What Is the Cost of Poor Data Quality?
Justas Palekas
Last updated -
In This Article
Many digital businesses now consider themselves to be data-driven. The ubiquity and ease of collection through various software solutions has enabled companies to collect tons of data passively and implement it in their decision-making.
Yet, it’s often too easy to look at dashboards and tools without considering the data quality. Gartner estimates that poor-quality data costs businesses an average of $12.9 million per year.
The Real Cost of Poor Data Quality
Data quality can be difficult to evaluate as it’s simply information about the real world. There’s no underlying principle that would show that the information stored in systems is inaccurate data with the exception of missing or nil fields.
As such, it’s easy to convince yourself that the data shown in a dashboard is accurate and of high quality. If it is then used to make conclusions, these decisions are based on an incomplete picture. Decisions based on poor-quality data can lead businesses to focus on the wrong products or services, leading to a loss of revenue.
Additionally, it can be difficult to discover that decisions were based on poor-quality data. Most decisions and strategies take time to implement, and results may come even later. Due to the long delay between decisions and results, poor-quality data may be affecting a significant number of business operations.
There are also indirect bad data effects. Since decision-making can lead businesses to focus on one area and revenue stream, there will always be lost opportunities along the way. These lost opportunities may have been significantly more profitable or viable than anything that was based on bad data.
In some cases, poor data quality can also lead to reputational or morale damage within the company. Bad decisions made through inaccurate data will erode trust in both top-level management and employees, leading to overall worse performance in the long run.
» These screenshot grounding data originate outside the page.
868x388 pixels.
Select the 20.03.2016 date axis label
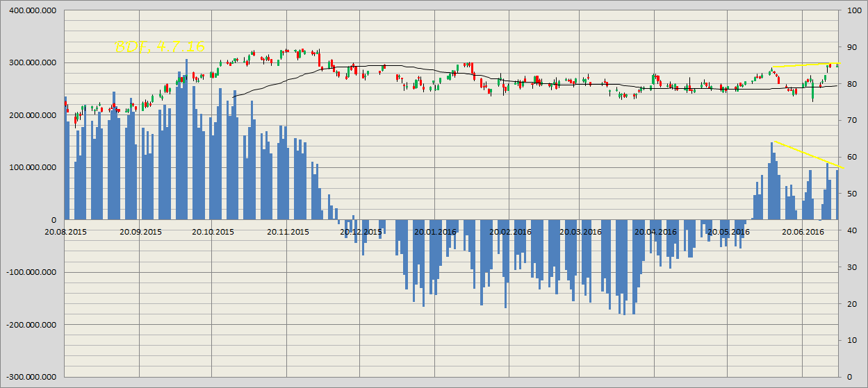582,232
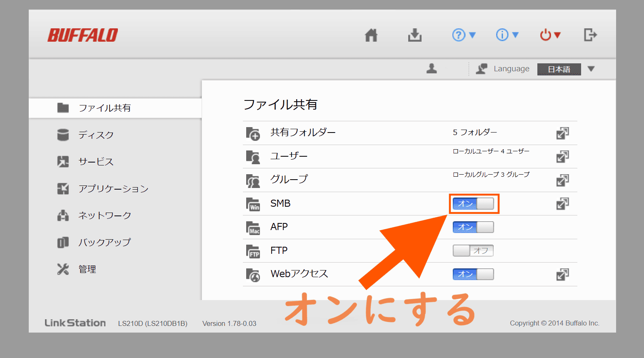Open Web access settings icon
The width and height of the screenshot is (644, 358).
pyautogui.click(x=562, y=275)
Understanding Data Quality
Data quality is a difficult concept that’s constantly being researched by both academics and businesses. While there’s no singular definition, most researchers define two categories of data quality metrics – intrinsic and extrinsic.
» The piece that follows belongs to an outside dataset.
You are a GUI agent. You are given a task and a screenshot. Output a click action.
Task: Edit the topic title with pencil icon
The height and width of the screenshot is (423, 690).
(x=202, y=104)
Intrinsic metrics are those that can be validated without reference to use cases or practical application. For example, common data errors are missing fields, issues with value or entity uniqueness, and duplicate entries.
All of these data quality issues can be resolved through warehouse or source management. Engineers and other team members can implement various strategies and data validation tools to resolve these issues.
Some commonly defined intrinsic data quality metrics are:
- Accuracy – how well data describes the world
- Completeness – how complete is the model and how many possible fields have appropriate values
- Consistency – whether entities and values are properly assigned
- Timeliness – how fresh is the data.
Timeliness is sometimes also put into the extrinsic data quality metric category. While it can be evaluated purely on timestamps and recency, the importance of recency will often be defined by practical use.
On the other hand, extrinsic data quality metrics are those that are directly related to the business use case. Poor data quality of this type can only be resolved by collaboration between analysts and stakeholders such as C-level executives.
Some commonly defined extrinsic data quality metrics are:
- Relevance – whether the data provided is suitable for the use case at hand
- Reliability – whether data integrity has been maintained and the information is trustworthy
- Usability – whether the data provided is easy to understand and use.
Each of these data quality dimensions are essential to maintaining trust and effectiveness in decision making processes. Extrinsic factors are often the first to be targeted for management as the inability to make use of data, no matter how consistent and complete, has little practical value to a business.
What Causes Poor Data Quality?
Poor data quality can be caused by a wide variety of factors, ranging from human error to technical difficulties of different kinds. Often, businesses with issues related to bad data will have several processes taking part at once, making it harder to discover the most pressing reason.
Human Error
Human error is the simplest and one of the most common reasons for bad data. Even if little work is performed manually, human error can happen at any stage of the data quality management process.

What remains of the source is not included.